- [Passage]
——
The Second Vatican Council upheld equality of men and women by condemning various forms of discrimination. ”Every type of discrimination, whether social or cultural, whether based on sex, race, color, social condition, language, or religion, is to be overcome and eradicated as a contrary to God’s intent” said Gaudium et Specs (see the ‘Pastoral Constitution on the Church in the Modern World’, no. 29). Despite this declaration, for all practical purposes, the Church still remains a hierarchically structured institution, firmly established on the rock of patriarchy. It perpetuates the sin of discrimination as all the main decision-making and leadership positions are controlled by male clergy.

In spite of our dear Pope Francis’ earnest efforts to enhance women’s leadership potential, Church structures seem unprepared for a radical transformation. According to Vatican Report (dated 4th April 2013) Pope Francis, emphasized the ‘fundamental’ importance of women in the Roman Catholic Church saying they were the first witnesses of Christ and have a special role in spreading the faith. Pope also emphasized: “In the Gospels, however, women have a primary, fundamental role…The evangelists simply narrate what happened: the women were the first witnesses. This tells us that God does not choose according to human criteria.” However, as Virginia Saldanha observes, “While women appreciate the steps Pope Francis has taken to bring reform in the Church and the Roman Curia, his response on women’s ordination has disturbed a lot of progressive thinking women and men, especially when he calls it as a theological problem.”

A return to Jesus is the imperative of the hour. The Church must recapture the original vision of Jesus and move toward realization of a community of “discipleship of equals” (E. Schussler-Fiorenza). Only then shall there be no room for male domination and female domestication in the Church. Instead, mutuality, inclusiveness, participatory decision-making and co-responsibility will become hallmarks of its community. Egalitarian values have to govern the lives of all members. Church leaders must trust in the power of the Spirit at work --in women as well as in men. Eligibility for any ministry should be determined not in terms of gender but in accordance with one’s particular charisma and ability for leadership.
——
- [Job 1] How would you render this sentence from the passage on women in the Church into Spanish: "A return to Jesus is the imperative of the hour."
The passage and the rows that follow it are unrelated material.
——
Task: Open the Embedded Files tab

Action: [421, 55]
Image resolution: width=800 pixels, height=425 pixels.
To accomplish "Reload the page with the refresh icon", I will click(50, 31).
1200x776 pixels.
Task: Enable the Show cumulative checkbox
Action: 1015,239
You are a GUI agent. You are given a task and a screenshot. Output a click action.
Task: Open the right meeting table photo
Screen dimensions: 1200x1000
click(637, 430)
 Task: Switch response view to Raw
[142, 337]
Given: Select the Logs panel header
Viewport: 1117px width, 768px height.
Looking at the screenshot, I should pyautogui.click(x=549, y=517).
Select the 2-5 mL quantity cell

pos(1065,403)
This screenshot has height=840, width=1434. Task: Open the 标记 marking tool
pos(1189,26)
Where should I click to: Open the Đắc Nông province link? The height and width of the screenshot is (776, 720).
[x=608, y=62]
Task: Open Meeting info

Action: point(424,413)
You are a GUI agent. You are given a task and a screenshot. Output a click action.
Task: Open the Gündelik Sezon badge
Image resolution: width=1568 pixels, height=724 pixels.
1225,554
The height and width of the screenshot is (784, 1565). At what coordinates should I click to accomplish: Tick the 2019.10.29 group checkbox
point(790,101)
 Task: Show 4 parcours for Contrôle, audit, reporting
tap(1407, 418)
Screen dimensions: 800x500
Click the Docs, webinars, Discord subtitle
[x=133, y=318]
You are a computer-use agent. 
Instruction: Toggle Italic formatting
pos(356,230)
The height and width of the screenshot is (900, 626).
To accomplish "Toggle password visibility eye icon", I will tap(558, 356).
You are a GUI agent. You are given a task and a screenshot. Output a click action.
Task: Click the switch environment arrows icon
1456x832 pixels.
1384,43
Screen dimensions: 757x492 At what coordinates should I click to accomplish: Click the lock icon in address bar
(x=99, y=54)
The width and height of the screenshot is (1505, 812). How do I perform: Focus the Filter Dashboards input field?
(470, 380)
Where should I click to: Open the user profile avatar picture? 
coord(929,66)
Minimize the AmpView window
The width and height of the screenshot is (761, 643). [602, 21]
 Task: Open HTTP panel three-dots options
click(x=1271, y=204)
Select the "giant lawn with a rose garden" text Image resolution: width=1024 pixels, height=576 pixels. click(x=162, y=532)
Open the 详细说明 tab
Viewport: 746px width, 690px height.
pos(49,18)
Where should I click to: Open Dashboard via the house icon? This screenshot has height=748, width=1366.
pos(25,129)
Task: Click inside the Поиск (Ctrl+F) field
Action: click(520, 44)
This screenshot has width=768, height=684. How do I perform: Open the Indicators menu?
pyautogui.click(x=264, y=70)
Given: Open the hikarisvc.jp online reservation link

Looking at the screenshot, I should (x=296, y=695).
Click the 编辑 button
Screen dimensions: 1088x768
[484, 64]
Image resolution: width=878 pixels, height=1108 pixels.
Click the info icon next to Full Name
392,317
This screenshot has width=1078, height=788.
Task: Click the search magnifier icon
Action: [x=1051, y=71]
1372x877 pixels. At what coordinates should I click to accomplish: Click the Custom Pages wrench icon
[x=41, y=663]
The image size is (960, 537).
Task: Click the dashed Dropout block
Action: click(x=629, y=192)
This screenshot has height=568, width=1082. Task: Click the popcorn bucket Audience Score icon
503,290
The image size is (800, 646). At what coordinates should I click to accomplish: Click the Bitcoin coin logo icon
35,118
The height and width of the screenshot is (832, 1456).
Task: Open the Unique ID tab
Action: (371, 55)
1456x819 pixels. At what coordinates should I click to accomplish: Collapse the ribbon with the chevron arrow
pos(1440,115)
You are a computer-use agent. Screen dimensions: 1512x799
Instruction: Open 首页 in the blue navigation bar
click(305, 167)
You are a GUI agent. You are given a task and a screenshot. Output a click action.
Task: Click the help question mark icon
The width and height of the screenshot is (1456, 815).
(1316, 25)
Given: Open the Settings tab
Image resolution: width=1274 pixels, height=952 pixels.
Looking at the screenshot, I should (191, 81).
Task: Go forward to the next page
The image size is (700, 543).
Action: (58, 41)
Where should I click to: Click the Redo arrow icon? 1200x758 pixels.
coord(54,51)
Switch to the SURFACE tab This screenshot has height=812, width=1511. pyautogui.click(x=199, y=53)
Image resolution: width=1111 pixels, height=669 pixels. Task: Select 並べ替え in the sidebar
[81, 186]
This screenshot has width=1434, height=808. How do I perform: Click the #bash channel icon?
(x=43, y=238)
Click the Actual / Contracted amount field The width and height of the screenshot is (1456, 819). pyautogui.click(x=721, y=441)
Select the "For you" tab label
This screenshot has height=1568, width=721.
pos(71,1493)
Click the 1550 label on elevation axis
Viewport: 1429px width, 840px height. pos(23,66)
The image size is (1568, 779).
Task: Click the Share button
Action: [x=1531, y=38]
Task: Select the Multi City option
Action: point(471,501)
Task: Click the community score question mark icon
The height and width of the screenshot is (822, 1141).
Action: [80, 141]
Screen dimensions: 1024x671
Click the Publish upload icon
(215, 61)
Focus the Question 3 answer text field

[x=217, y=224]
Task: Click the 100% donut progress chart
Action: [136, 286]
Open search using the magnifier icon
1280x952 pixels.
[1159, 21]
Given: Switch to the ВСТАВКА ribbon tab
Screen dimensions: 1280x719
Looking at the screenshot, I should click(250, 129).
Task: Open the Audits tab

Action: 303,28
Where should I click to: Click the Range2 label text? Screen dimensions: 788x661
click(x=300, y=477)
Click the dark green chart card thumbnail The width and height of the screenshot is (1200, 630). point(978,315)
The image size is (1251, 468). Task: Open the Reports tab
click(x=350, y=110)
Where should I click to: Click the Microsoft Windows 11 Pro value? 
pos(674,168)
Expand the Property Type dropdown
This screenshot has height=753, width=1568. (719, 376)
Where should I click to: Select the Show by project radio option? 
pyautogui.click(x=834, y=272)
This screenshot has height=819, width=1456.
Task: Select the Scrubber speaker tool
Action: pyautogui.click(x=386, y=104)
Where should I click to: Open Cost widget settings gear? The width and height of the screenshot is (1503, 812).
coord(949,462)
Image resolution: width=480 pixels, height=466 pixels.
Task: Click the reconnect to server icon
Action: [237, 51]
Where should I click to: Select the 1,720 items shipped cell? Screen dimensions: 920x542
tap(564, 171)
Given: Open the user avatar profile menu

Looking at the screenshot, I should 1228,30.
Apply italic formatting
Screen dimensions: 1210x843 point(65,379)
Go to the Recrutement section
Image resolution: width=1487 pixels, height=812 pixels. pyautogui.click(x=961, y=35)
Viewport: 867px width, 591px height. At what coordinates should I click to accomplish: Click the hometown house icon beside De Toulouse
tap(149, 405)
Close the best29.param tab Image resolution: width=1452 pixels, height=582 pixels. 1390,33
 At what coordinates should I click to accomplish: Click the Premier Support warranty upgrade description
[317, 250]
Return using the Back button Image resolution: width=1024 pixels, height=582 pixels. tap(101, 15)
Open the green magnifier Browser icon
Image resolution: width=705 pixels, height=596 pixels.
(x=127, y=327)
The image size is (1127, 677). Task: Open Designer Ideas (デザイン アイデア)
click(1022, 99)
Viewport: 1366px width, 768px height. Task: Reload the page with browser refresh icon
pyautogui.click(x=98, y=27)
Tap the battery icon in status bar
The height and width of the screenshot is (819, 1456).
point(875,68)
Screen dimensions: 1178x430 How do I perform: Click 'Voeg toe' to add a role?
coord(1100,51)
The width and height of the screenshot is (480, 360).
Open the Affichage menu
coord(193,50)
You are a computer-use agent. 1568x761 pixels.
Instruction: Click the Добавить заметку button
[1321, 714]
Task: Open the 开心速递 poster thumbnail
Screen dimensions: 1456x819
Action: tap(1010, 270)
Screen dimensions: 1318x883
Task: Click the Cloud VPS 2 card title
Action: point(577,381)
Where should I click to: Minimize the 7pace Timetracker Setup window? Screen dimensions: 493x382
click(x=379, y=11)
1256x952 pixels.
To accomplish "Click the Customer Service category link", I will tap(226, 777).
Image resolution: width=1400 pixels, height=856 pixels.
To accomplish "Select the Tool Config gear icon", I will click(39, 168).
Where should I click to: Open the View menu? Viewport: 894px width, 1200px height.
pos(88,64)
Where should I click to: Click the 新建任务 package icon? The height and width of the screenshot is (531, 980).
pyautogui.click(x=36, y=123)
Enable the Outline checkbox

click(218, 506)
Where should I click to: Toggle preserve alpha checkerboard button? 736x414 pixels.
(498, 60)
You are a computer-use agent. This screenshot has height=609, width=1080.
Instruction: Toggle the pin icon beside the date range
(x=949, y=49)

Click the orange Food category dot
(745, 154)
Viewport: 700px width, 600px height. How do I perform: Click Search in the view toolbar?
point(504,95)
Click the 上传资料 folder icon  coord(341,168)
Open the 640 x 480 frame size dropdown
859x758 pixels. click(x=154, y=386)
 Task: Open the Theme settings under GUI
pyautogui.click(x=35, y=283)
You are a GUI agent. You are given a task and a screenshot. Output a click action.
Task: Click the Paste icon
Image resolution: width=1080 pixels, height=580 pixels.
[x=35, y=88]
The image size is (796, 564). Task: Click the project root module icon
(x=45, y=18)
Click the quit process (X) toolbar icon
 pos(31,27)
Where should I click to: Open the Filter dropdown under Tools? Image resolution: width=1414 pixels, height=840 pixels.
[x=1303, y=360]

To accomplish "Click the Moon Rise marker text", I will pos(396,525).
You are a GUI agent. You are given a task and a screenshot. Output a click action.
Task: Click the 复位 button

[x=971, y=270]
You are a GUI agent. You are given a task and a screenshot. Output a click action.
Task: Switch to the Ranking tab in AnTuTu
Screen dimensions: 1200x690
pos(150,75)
——
- [Job 2] Could you quote the rows from the line with "Task: Show 4" up to and including the line with "Action: click(x=629, y=192)"?

- [Expected output 1] Un retorno a Jesús es el imperativo de la hora.

- [Expected output 2]
 Task: Show 4 parcours for Contrôle, audit, reporting
tap(1407, 418)
Screen dimensions: 800x500
Click the Docs, webinars, Discord subtitle
[x=133, y=318]
You are a computer-use agent. 
Instruction: Toggle Italic formatting
pos(356,230)
The height and width of the screenshot is (900, 626).
To accomplish "Toggle password visibility eye icon", I will tap(558, 356).
You are a GUI agent. You are given a task and a screenshot. Output a click action.
Task: Click the switch environment arrows icon
1456x832 pixels.
1384,43
Screen dimensions: 757x492 At what coordinates should I click to accomplish: Click the lock icon in address bar
(x=99, y=54)
The width and height of the screenshot is (1505, 812). How do I perform: Focus the Filter Dashboards input field?
(470, 380)
Where should I click to: Open the user profile avatar picture? 
coord(929,66)
Minimize the AmpView window
The width and height of the screenshot is (761, 643). [602, 21]
 Task: Open HTTP panel three-dots options
click(x=1271, y=204)
Select the "giant lawn with a rose garden" text Image resolution: width=1024 pixels, height=576 pixels. click(x=162, y=532)
Open the 详细说明 tab
Viewport: 746px width, 690px height.
pos(49,18)
Where should I click to: Open Dashboard via the house icon? This screenshot has height=748, width=1366.
pos(25,129)
Task: Click inside the Поиск (Ctrl+F) field
Action: click(520, 44)
This screenshot has width=768, height=684. How do I perform: Open the Indicators menu?
pyautogui.click(x=264, y=70)
Given: Open the hikarisvc.jp online reservation link

Looking at the screenshot, I should (x=296, y=695).
Click the 编辑 button
Screen dimensions: 1088x768
[484, 64]
Image resolution: width=878 pixels, height=1108 pixels.
Click the info icon next to Full Name
392,317
This screenshot has width=1078, height=788.
Task: Click the search magnifier icon
Action: [x=1051, y=71]
1372x877 pixels. At what coordinates should I click to accomplish: Click the Custom Pages wrench icon
[x=41, y=663]
The image size is (960, 537).
Task: Click the dashed Dropout block
Action: click(x=629, y=192)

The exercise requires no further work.